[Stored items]
::::::::::

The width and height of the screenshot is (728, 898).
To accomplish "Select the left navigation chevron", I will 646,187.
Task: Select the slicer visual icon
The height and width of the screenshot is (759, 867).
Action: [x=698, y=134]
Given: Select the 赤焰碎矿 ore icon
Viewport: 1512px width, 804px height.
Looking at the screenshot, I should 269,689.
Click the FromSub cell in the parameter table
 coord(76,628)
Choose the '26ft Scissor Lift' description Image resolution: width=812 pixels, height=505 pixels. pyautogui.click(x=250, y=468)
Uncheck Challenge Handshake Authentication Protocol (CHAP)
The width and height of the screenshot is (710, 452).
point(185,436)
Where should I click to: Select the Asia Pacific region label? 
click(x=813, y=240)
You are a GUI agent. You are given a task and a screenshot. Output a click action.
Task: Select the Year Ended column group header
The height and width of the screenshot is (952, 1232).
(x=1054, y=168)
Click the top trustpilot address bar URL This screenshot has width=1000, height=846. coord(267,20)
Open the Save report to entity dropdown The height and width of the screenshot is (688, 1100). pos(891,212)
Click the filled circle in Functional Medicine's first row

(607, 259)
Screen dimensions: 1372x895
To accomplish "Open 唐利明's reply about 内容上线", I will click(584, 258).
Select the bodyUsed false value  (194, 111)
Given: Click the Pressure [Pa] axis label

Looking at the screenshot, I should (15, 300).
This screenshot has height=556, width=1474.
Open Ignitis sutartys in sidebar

::::::::::

→ The problem: Repeat each entry exactly.

→ Answer:
The width and height of the screenshot is (728, 898).
To accomplish "Select the left navigation chevron", I will 646,187.
Task: Select the slicer visual icon
The height and width of the screenshot is (759, 867).
Action: [x=698, y=134]
Given: Select the 赤焰碎矿 ore icon
Viewport: 1512px width, 804px height.
Looking at the screenshot, I should 269,689.
Click the FromSub cell in the parameter table
 coord(76,628)
Choose the '26ft Scissor Lift' description Image resolution: width=812 pixels, height=505 pixels. pyautogui.click(x=250, y=468)
Uncheck Challenge Handshake Authentication Protocol (CHAP)
The width and height of the screenshot is (710, 452).
point(185,436)
Where should I click to: Select the Asia Pacific region label? 
click(x=813, y=240)
You are a GUI agent. You are given a task and a screenshot. Output a click action.
Task: Select the Year Ended column group header
The height and width of the screenshot is (952, 1232).
(x=1054, y=168)
Click the top trustpilot address bar URL This screenshot has width=1000, height=846. coord(267,20)
Open the Save report to entity dropdown The height and width of the screenshot is (688, 1100). pos(891,212)
Click the filled circle in Functional Medicine's first row

(607, 259)
Screen dimensions: 1372x895
To accomplish "Open 唐利明's reply about 内容上线", I will click(584, 258).
Select the bodyUsed false value  (194, 111)
Given: Click the Pressure [Pa] axis label

Looking at the screenshot, I should (15, 300).
This screenshot has height=556, width=1474.
Open Ignitis sutartys in sidebar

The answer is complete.